[Problem to work on]:
In the text on addiction recovery homes in Frankford, what did the director of New Way Out tell Jeffrey Jackson when he reported that the roof was leaking?

-- Passage shown follows --

The heated debate on private addiction recovery homes in the Frankford neighborhood of Philadelphia takes the front stage in a story I wrote for today’s Philadelphia Weekly.
It’s 1997, and Jeffrey Jackson is getting wet.
He’s balled up, trying to sleep inside New Way Out, an addiction-recovery house in Kensington.
The 28-year-old addict is in the process of kicking heroin after moving on from cocaine, but he’s starving and sweating and can’t somebody stop that damn rain from coming in?
“I told the director, ‘Hey, your roof is leaking,’” Jackson says now. “The guy looked at me with a straight face and said, ‘Then move your bed.’” Read the rest here.
Go there, read the story, comment and return here to check out the extra information and quotations that didn’t make it into my final story.
- “Some of the female houses in the area are good,” says Elvis Rosado, a therapist who has worked in Frankford drug rehabilitation clinics. “Unfortunately a lot of the male ones are not.”

-- Passage shown concluded --
-- Data provided follows --

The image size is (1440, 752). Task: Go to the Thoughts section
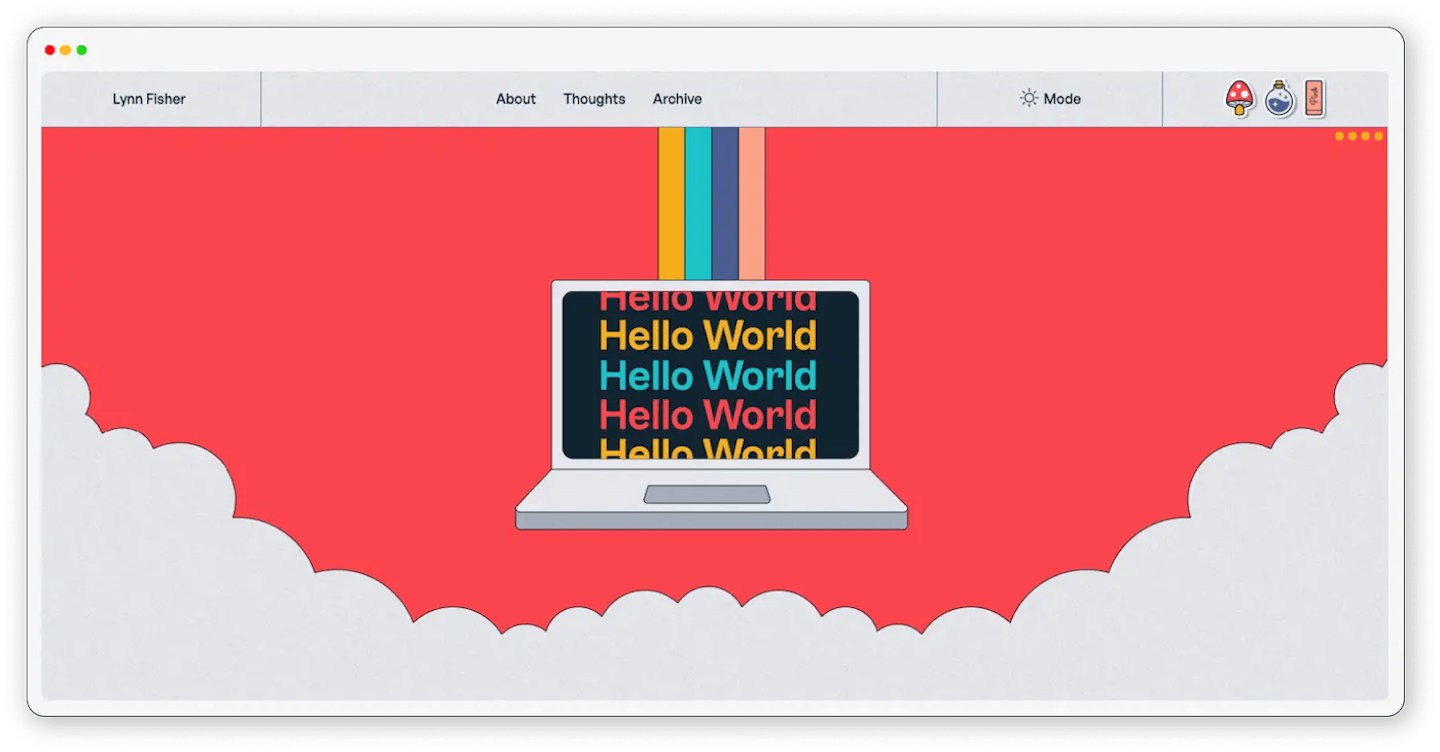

-- Data provided concluded --
-- Data provided follows --

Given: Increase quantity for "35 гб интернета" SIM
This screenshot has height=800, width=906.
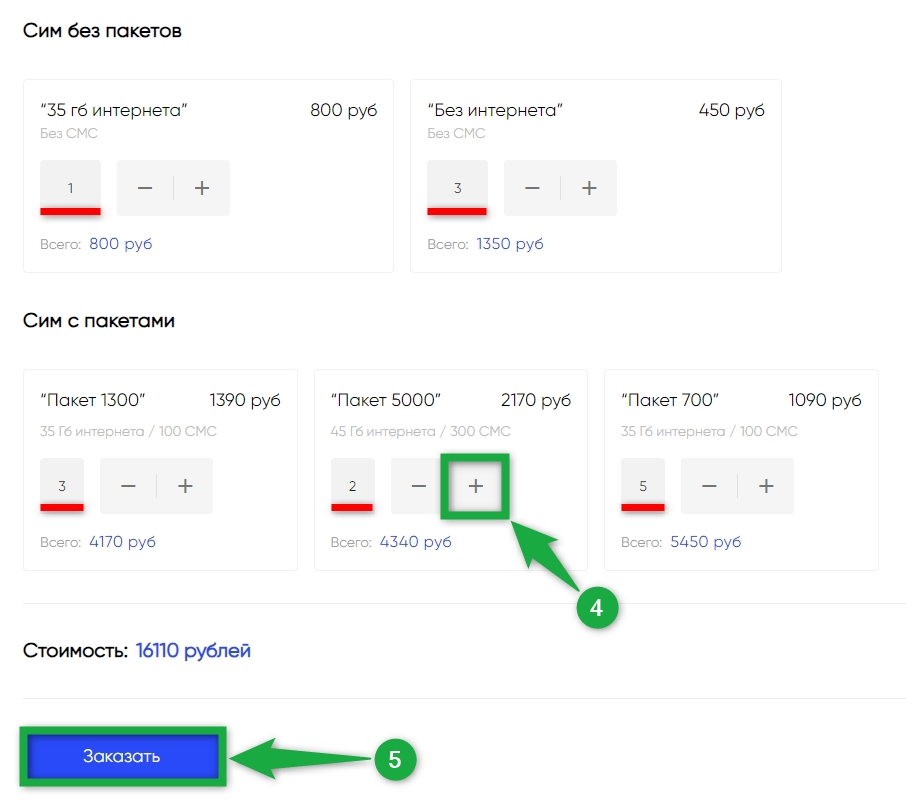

-- Data provided concluded --

[Response area]:
The director told him, "Then move your bed."